Linus Torvalds <[EMAIL PROTECTED]> wrote:
>
> Ed Tomlinson  <[EMAIL PROTECTED]> wrote:
> >The default in reiserfs is now the R5 hash, but you are right that lots of
> > efforts went into finding this hash.  This includes testing various
> > hashes on real directory structures to see which one worked best.  R5
> > won.
>
> That's interesting.  The R5 hash is easily also the only one of the
> reiser hashes that might be useable for the generic VFS hashing.  It's
> not so different in spirit from the current one, and if you've done the
> work to test it, it's bound to be a lot better.

It was not me personally.   I just remembered the thread (from june 2000) on 
the reiserfs list...  I have summerized the results for you below.

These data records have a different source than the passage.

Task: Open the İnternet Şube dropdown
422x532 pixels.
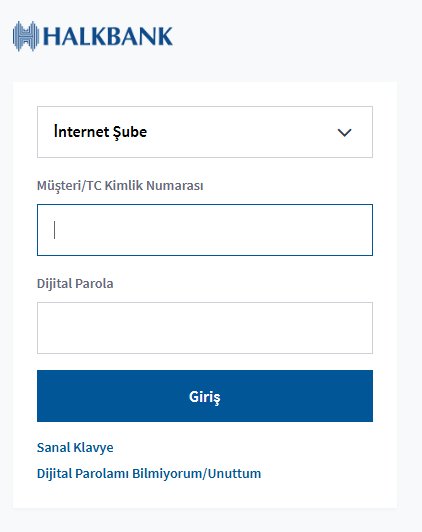Action: (205, 132)
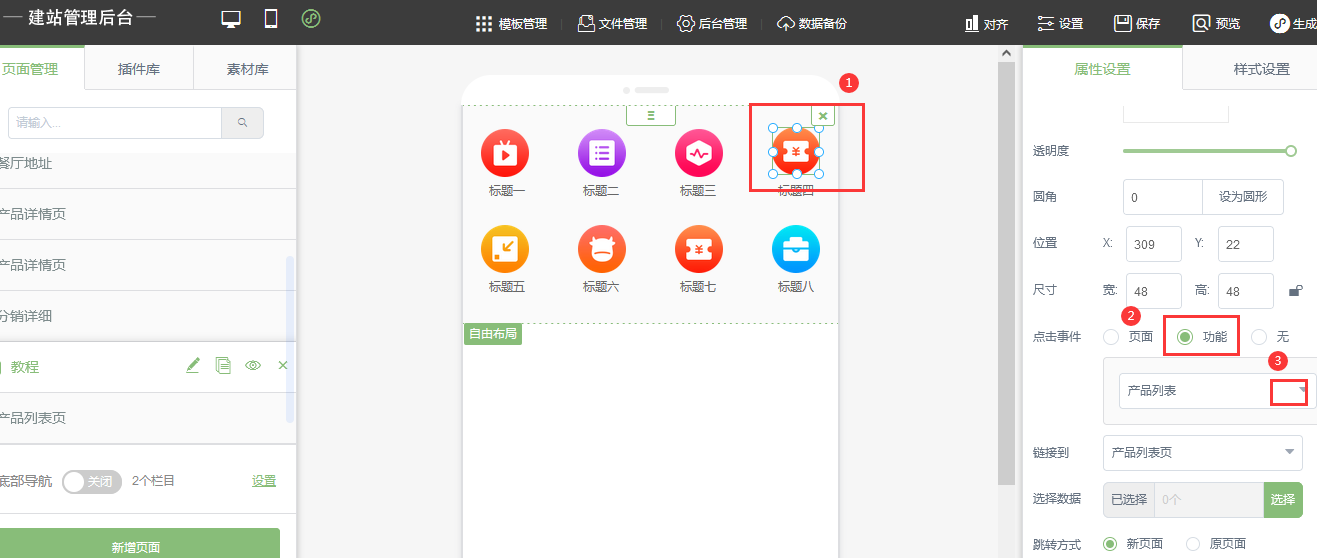Open the 插件库 tab
The width and height of the screenshot is (1317, 558).
pos(139,69)
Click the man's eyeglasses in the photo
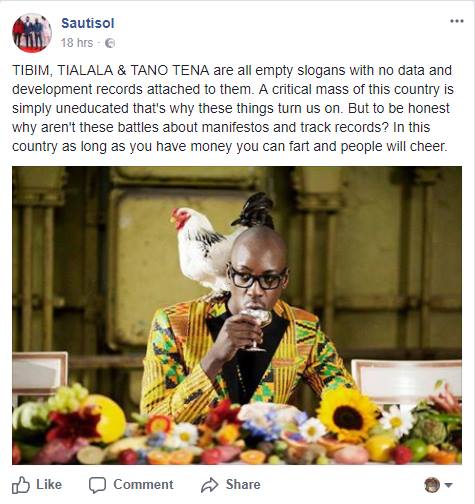The width and height of the screenshot is (475, 504). click(257, 277)
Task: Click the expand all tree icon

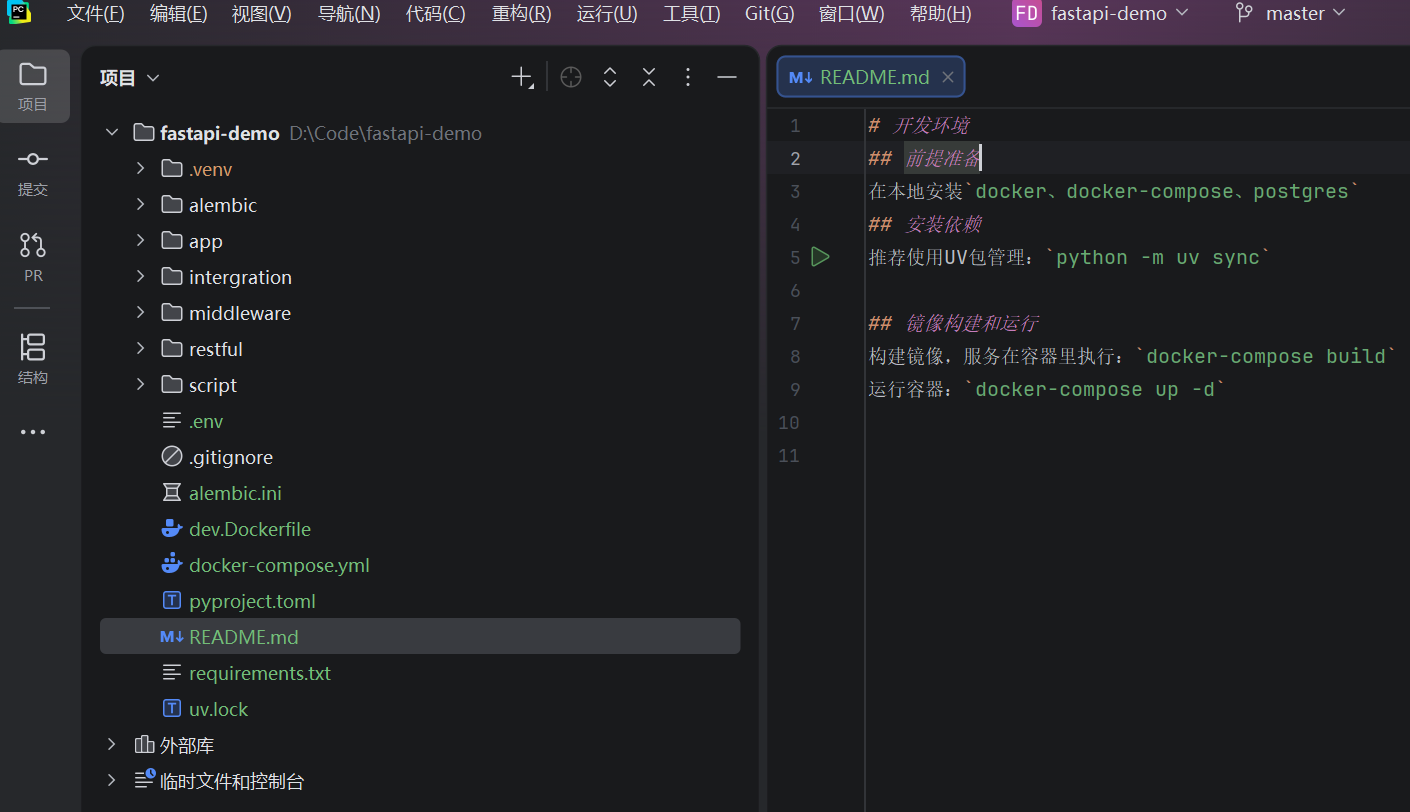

For the program see: http://www.jedi.claranet.fr/hash_torture.tar.gz

Ed 

PS.  I am still seeing hangs with (2.4.2pre2 then I switched to ac7 or so and 
have had hangs with all pre and ac(s) tried and that is most of them)  ac20 
plus the latest reiserfs fixes has stayed up 8 hours so far - it can take two 
or three days  to trigger the hang though.  When it hangs it really dead,  a 
UPS connected via a serial port cannot shut it down.   pings to the box fail. 
A+SysRQ is dead, and the software watchdog does not trigger a reboot.  
ideas?

> (The current VFS name hash is probably _really_ stupid - I think it's
> still my original one, and nobody probably ever even tried to run it
> through any testing.  For example, I bet that using a shift factor of 4
> is really bad, because it evenly divides a byte, which together with the
> xor means that you can really easily generate trivial bad cases).
>
> What did you use for a test-case? Real-life directory contents? Did you
> do any worst-case analysis too?
>
>                Linus


some test results from june 2000 with Hans's summary first.
---------------------------------------------------------------
(reiserfs) Re: r5 hash
From: Hans Reiser <[EMAIL PROTECTED]>
To: "Yury Yu. Rupasov" <[EMAIL PROTECTED]>
Cc: Jedi/Sector One <[EMAIL PROTECTED]>, Petru Paler <[EMAIL PROTECTED]>, 
"[EMAIL PROTECTED]" <[EMAIL PROTECTED]>, Yury Shevchuk 
<[EMAIL PROTECTED]>


Ok, based on this benchmark let's put rupasov5 in, and warn users who choose 
the
currently used rupasov1 hash that rupasov5 has obsoleted it.  Do this in both
3.6 and 3.5, and fix the the delimiting key check in 3.5 REISERFS_CHECK bug at
the same time.  Cut the patch, start testing, and see if you can release by
Monday.  Make rupasov5 the default.  sizif, review the documentation he 
creates
for users.

Jedi, if you disagree with the benchmarks let me know.  You might try
concatenating two filenames together instead of adding a digit to them, or
running find on a really large FS, to improve these tests.  Thanks for helping
us with analyzing the different hash methods available Jedi.

Hans

---------------------------------------------------------------
(reiserfs) Re: r5 hash
From: "Yury Yu. Rupasov" <[EMAIL PROTECTED]>
To: Hans Reiser <[EMAIL PROTECTED]>
Cc: Jedi/Sector One <[EMAIL PROTECTED]>, Petru Paler <[EMAIL PROTECTED]>, 
"[EMAIL PROTECTED]" <[EMAIL PROTECTED]>, Yury Shevchuk 
<[EMAIL PROTECTED]>


Hans Reiser wrote:
> 
> What is the speed of the real filenames, not just the number of collisions.
> 



Ok, here is the results for real names :
# find / -type d -exec ls {} \; | sort | uniq > allfiles.txt

# wc -l allfiles.txt
161101 allfiles.txt

Collisions for 161 101 names:

tea_hash  : 784 total,  2 dangerous
jedi_hash2: 957 total,  2 dangerous 
r5_hash   :1191 total,  2 dangerous 
r7_hash   :8439 total, 18 dangerous


The speed for 161 101 real names :

create 161101 files of 10 bytes with names from allfiles.txt

# time create d1 allfiles.txt
# time cp d1 d2 -r
# time rm d1 -r

              create      copy        remove 
             --------------------------------
tea_hash   : 1m27.223s   5m43.069s  2m33.449s
jedi_hash2 : 1m26.062s   5m40.872s  2m32.795s
r5_hash    : 1m16.729s   4m14.967s  1m53.037s
r7_hash    : 1m10.665s   3m34.950s  1m39.756s


As you can see the results are differ, but not too much. :)
The situation changes dramatically if we will test 1 million files.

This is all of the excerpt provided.